顧客減少で差別化必須の時代 こんなにあったライバルに差をつけるCRMの機能5選

民間の調査会社の調査結果によると、顧客情報の管理と分析、マーケティングの自動化ニーズに合わせ、CRMはICTシステムの発達とともに市場として拡大する方向にあるとされています。ライバル企業に遅れをとらないためにも、CRMの最新の機能について知っておくべきではないでしょうか。営業や顧客サービスにどう活かせるかを解説します。

CRM(Customer relationship management)の本来の目的

CRMとは「顧客管理」で、履歴等を細かく集めデータ化することが目的と理解している人も多いでしょう。間違いではありませんが、CRMはもっとその先に目標を定めた顧客とのリレーションの築き方に関係する仕組みです。

ロイヤリティの向上

CRMのひとつの目標は、顧客満足度の向上、その結果のロイヤリティの獲得です。LTV(ライフ タイム バリュー:顧客が生涯にもたらす利益額)を最大化できるよう、顧客について知り、そのニーズに応えるようなコミュニケーションや商材の提供をすることで、お互いがウインウイン(双方にメリット)の関係になることです。

優良顧客の発見、育成

また、潜在的な優良客を顧客のなかから見つけ出し、顕在化していないニーズに応えて優良顧客になってもらうプロセスも含みます。

ITの力で実現

このようにCRMは「顧客の情報を集約・管理し、関係性を維持・強化するための活動」と定義できます。その蓄積されたデータの分析結果から、次のコミュニケーションやセールス活動のプランニングまでを行って、はじめてCRMといえるのです。そのためにはコンピュータの力がなくてはならないわけです。現在ではCRMはITアプリケーションのひとつのような捉え方になっています。

CRMの基本的な機能

顧客情報の収集、蓄積、分析、共有、活用までのプロセスにおける、CRMの機能と役割について見ていきましょう。

顧客情報の管理機能+分析機能:履歴管理、アクションの管理(営業支援)

顧客データを分析した上で、潜在ニーズを捉えた商材の提供という実践を経て、そのアクションの結果が最新の情報として蓄積されていきます。CRMをベースに活動すればするほど、顧客のことが理解でき、的確なアクションがとれるようになるわけです。システムそのものが営業支援部隊の役割を担ってくれます。

ダイレクトマーケティング/One to One支援機能:宛名やメールリストの抽出(マーケティング支援)
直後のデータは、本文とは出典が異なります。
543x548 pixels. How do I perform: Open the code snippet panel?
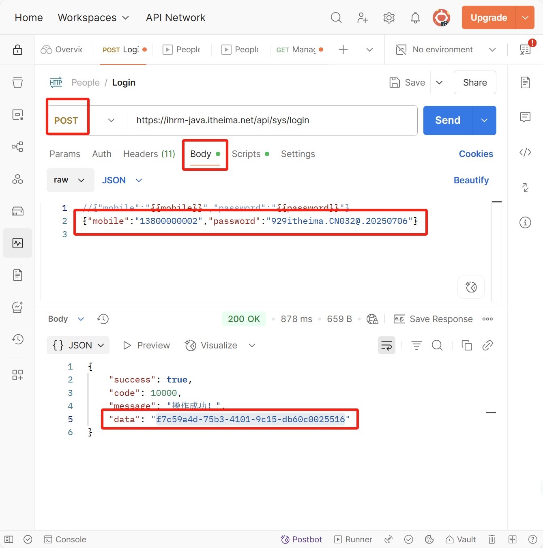[525, 153]
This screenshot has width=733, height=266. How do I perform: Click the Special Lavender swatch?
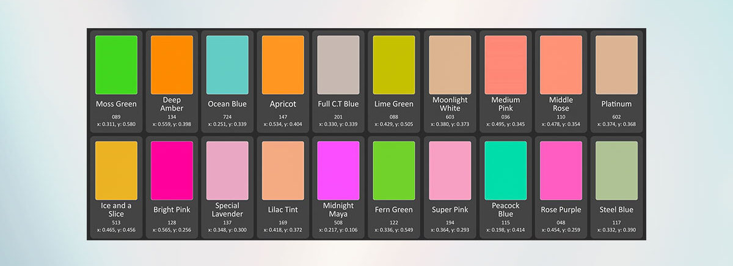tap(227, 171)
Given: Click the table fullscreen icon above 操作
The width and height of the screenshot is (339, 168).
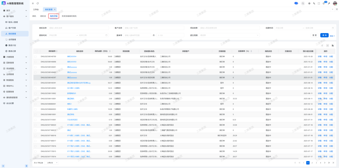Looking at the screenshot, I should point(327,45).

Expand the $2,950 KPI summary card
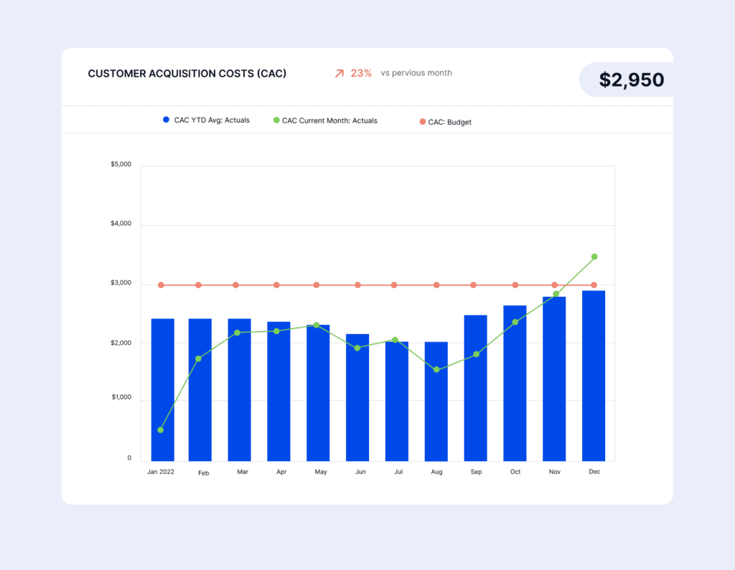[x=631, y=80]
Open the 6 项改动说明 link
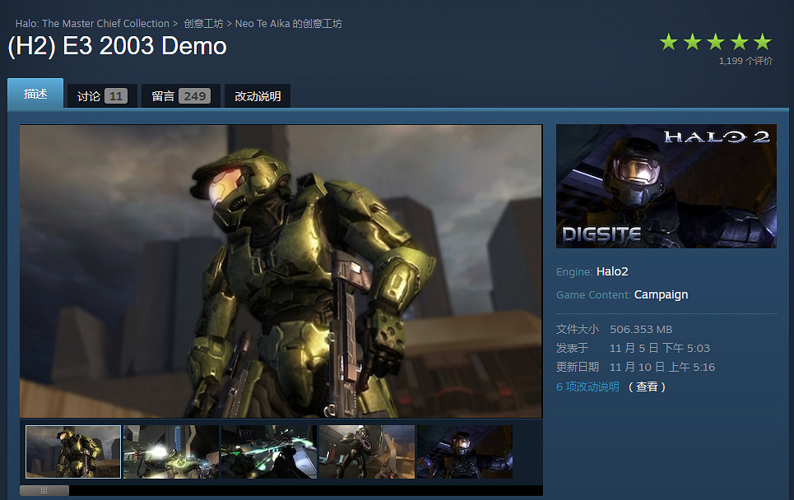This screenshot has width=794, height=500. (587, 387)
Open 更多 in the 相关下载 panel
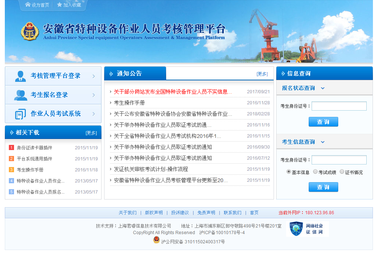Viewport: 377px width, 264px height. (91, 133)
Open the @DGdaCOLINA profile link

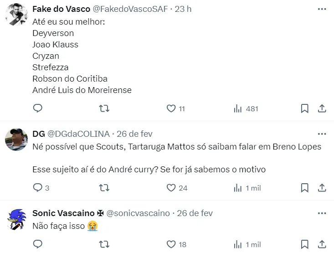click(78, 134)
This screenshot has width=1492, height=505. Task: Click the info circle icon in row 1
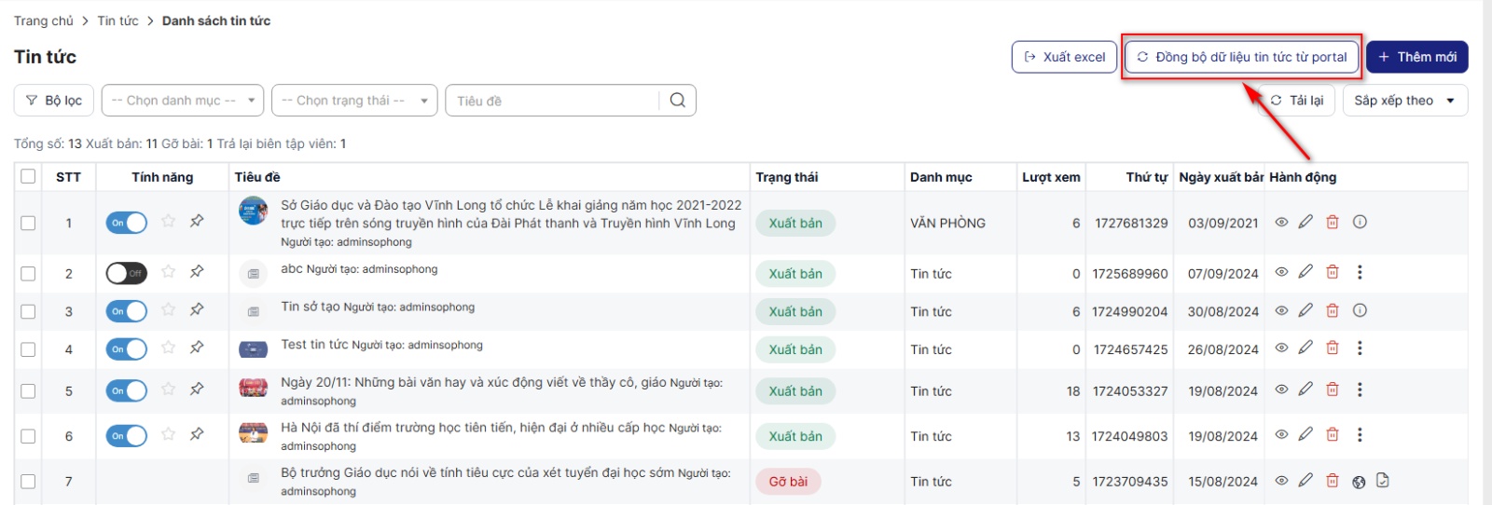(1360, 223)
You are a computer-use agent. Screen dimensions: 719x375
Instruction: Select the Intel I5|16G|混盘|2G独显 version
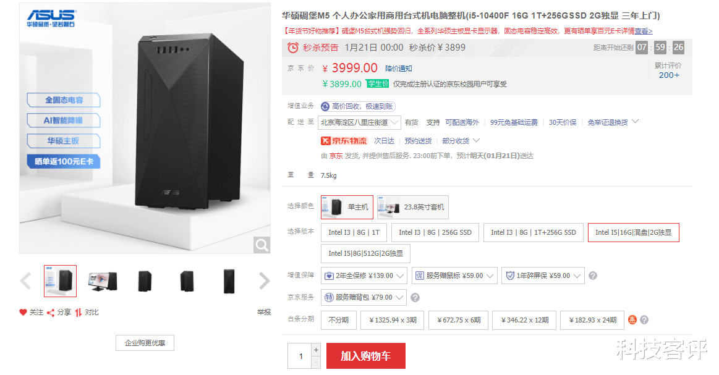(633, 232)
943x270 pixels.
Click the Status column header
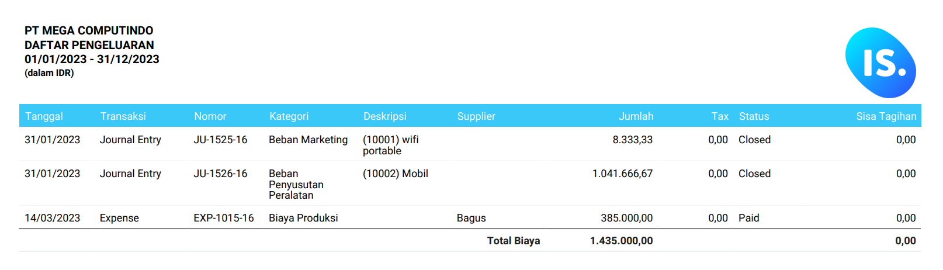click(754, 116)
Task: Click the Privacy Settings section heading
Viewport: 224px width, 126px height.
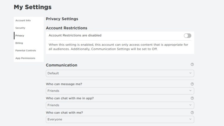Action: click(x=62, y=19)
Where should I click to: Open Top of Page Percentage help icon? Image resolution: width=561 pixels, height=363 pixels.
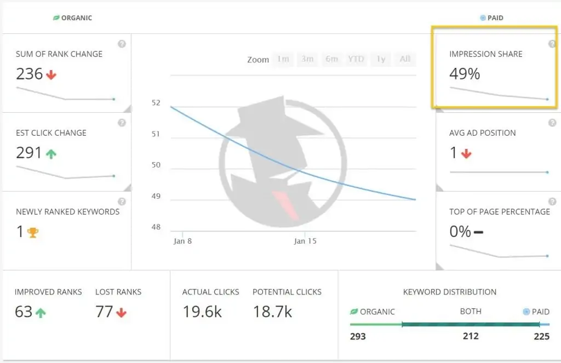[552, 201]
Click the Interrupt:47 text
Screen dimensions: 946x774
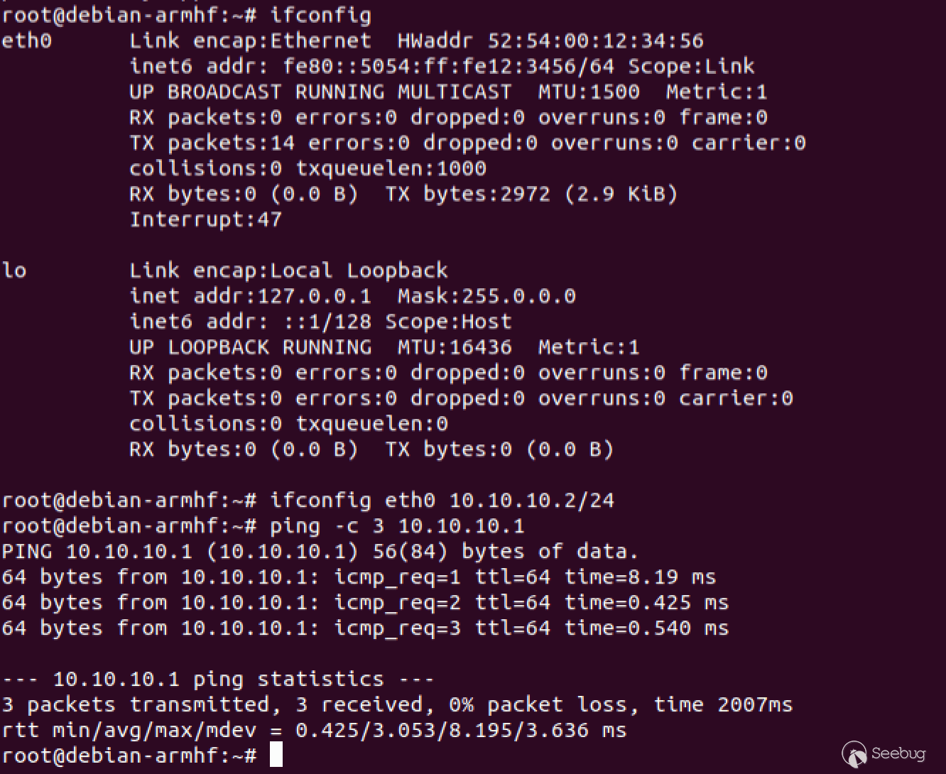[x=205, y=219]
電子メール、電話案内、郵送DMなどさまざまなアクション・チャネルごとの活動結果がひとつのデータベースに集約されます。せっかくDMを送ったのに、その後のフォローの電話が遅れてライバルの商品を購入されてしまうというようなミスがなくなります。それのみならず、過去の結果を分析することで、チャネルごとの効果の検証や、どのような連携を目指すべきか次のタスクも見えてきます。経験や勘に頼らない、実効性の高いマーケティング活動を実現できるわけです。

顧客の重要な情報がひと目でわかる(顧客サポート)

CRMは、顧客からの突然の問い合わせにも効果を発揮します。電話やメールでの問い合わせ記録など複数の情報が統一されデータベースで一度に参照でき、スムーズな顧客への対応や引継ぎができます。結果として何度も同じことを話さなければならないストレスが顧客にもなくなります。これは顧客満足度向上のひとつの要素です。

フォーム生成など自動化機能:問い合わせ等への自動応答等

顧客最優先とはいえ、深夜や休日まで応じていては人手とコストが追い付きません。そこで自動対応です。休み中でも連絡は取れているという安心感を生み、受ける側も問合わせ内容がフォームに記録されるので、慌てることなく対応できます。CRMには問い合わせフォームの作成機能もあり、結果はもちろんCRMのデータベースに記録され、後に有効活用されることになります。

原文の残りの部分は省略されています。